%%%: *BANG BANG BANG* You need to get up! Let's go! Get up!
###: ?!?!?!
%%%: Okay, I'm going to go vacuum now.
###: Why'd you wait until as soon as I got up?
%%%: I didn't want to wake you up by vacuuming.
###: But you did wake me up!
%%%: Oh yeah...
My mother's been pressuring me pretty hard to enroll in a few community courses for credits, and we're at a bit of a disagreement. Now, I can see the importance in learning English as a second language, or a course on the intricacies of addition and subtraction, or even an intro course on how to turn on a computer, but I just don't know if employers can ever fully appreciate the level of reverence that having such credentials should carry.
Alright, seriously though. Community college? It's an absolute waste of time for myself. I'm not bashing on comm. college or anyone that attends, but when I take courses or learn different subject matter, it's for the knowledge, not credits. And I'll be damned if I'm going to pay for "credits" when I've already learned, during my own time, almost every area of interest-to-myself that they provide a course on.

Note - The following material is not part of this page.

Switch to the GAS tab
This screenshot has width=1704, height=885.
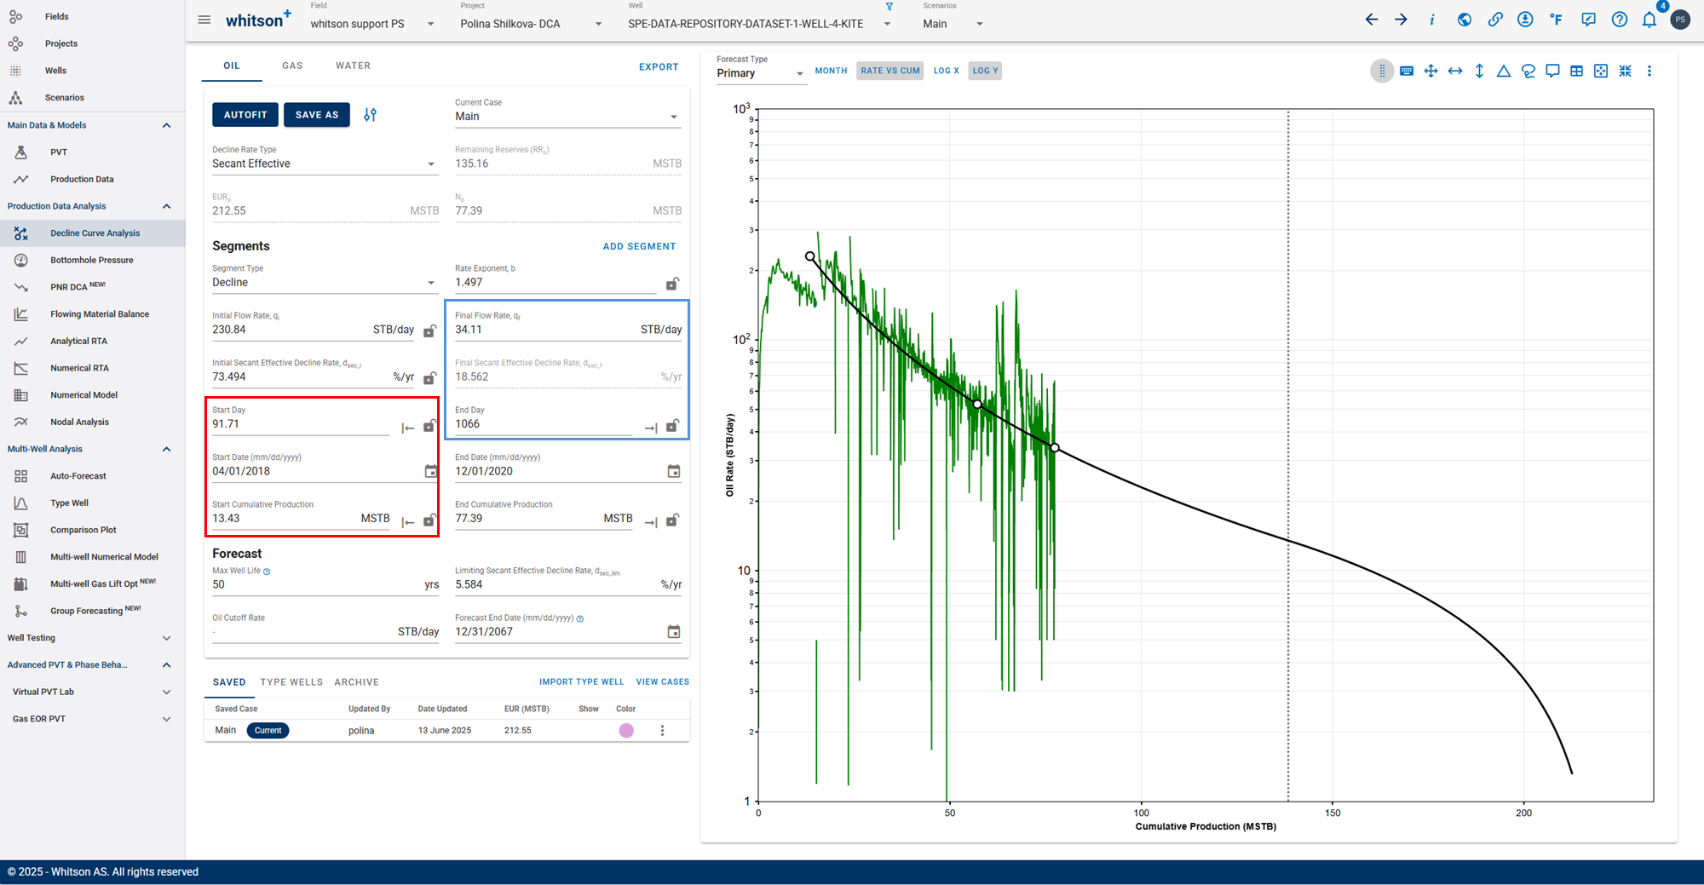292,66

For instance: Accounting; Art History; Photography; American Sign Language; Human Biology/Nutrition and Health/Anatomy; Intro to Business; "Chem in your life"; absolutely every computer course offered (there must be at least 20, and if I wasn't as knowledgeable as I am in this area, I still wouldn't know which courses to begin with); Intro to Criminal Justice; Intro to Teaching; English Composition/Creative Writing; Earth Sciences (I took a look at some of the course material for these classes, and I learned most of this shit when I was in the Boy Scouts...); American Gvt & Pol, Civil Rights, etc.; History - I have a pretty thorough understanding of the events of human history and the impacts they've had; Journalism, most areas of Literature, Writing; most areas of Math, Mathematic Concepts, and Theorization; Music Theory, Piano; Intro/Philosophy/Ethics/Practical Logic; I'm well-read on Psychology; I haven't taken a Spanish course in 4 years and still speak it well.
That's a long list, and my intention isn't to seem pompous or build up my ego. But for myself, there would be absolutely no purpose in taking courses for credits. As I've discovered, I learn much better on my own, and because my interests are multifarious, college just doesn't appeal me at the moment.
I wouldn't recommend any more than a quick skim of those last three paragraphs. Personally-irrelevant serious stuff is boring.